EXERCISE OBJECTIVE> From the items below, pull out every line that contains the string "computer". Case counts.

-- start --

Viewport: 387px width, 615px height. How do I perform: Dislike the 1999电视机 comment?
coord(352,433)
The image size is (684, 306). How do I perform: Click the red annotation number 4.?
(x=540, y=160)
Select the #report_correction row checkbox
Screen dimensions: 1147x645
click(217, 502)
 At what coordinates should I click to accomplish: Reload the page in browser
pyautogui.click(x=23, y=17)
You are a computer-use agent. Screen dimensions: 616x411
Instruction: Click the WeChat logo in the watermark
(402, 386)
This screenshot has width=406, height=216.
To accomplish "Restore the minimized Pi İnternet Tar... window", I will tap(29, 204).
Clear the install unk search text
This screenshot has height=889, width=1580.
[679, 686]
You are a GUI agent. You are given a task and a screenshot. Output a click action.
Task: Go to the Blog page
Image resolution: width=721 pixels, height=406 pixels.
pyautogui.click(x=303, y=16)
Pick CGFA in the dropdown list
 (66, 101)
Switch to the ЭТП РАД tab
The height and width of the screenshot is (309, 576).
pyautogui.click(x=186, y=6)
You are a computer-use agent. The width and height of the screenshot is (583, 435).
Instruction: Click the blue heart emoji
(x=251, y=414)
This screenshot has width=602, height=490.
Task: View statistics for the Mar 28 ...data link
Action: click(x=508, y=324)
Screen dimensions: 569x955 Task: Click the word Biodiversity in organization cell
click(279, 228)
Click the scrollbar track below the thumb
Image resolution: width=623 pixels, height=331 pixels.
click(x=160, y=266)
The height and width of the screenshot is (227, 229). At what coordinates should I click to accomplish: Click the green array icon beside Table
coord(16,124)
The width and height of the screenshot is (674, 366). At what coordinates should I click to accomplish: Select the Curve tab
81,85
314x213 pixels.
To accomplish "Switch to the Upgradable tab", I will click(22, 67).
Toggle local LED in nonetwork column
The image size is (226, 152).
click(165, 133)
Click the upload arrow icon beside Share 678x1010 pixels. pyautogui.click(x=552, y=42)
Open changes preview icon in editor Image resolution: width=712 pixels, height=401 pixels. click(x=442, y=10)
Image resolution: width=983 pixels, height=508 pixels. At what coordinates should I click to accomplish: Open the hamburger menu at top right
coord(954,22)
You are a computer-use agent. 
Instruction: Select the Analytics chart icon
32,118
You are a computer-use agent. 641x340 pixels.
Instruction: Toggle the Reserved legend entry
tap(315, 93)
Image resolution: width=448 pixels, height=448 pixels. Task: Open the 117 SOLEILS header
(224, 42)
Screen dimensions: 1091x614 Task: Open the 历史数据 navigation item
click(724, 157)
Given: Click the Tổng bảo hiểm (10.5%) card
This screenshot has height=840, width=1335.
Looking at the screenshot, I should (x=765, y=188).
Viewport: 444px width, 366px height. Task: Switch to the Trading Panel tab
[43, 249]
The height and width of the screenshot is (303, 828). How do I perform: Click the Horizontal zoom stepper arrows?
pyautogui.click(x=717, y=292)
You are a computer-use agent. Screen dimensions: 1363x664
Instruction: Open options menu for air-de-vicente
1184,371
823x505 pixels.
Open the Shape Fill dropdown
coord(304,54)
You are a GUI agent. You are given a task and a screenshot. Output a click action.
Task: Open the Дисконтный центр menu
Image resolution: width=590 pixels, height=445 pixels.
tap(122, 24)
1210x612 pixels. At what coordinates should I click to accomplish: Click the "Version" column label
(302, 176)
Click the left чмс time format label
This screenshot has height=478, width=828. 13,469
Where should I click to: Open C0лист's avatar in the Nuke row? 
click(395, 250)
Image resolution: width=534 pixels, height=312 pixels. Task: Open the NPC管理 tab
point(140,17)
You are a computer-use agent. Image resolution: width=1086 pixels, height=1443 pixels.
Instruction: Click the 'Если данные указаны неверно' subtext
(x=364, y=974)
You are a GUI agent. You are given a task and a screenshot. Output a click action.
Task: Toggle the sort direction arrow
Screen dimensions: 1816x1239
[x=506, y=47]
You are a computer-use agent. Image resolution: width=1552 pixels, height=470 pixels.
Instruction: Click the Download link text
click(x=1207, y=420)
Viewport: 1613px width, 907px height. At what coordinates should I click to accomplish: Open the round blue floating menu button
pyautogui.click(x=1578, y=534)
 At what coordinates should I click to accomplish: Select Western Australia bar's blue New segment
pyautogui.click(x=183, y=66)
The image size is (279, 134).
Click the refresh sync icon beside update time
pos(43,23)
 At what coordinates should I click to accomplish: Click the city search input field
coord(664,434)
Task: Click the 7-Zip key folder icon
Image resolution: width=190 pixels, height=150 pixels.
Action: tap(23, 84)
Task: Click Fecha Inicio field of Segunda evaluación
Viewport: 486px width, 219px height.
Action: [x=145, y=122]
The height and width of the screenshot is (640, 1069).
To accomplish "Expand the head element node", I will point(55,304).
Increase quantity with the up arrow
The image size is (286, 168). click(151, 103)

-- end --

TASK RESPONSE>
You are a computer-use agent. Screen dimensions: 616x411
You are a computer-use agent. The width and height of the screenshot is (583, 435).
You are a computer-use agent. 
You are a computer-use agent. 641x340 pixels.
You are a computer-use agent. Screen dimensions: 1363x664
You are a computer-use agent. Image resolution: width=1086 pixels, height=1443 pixels.
You are a computer-use agent. Image resolution: width=1552 pixels, height=470 pixels.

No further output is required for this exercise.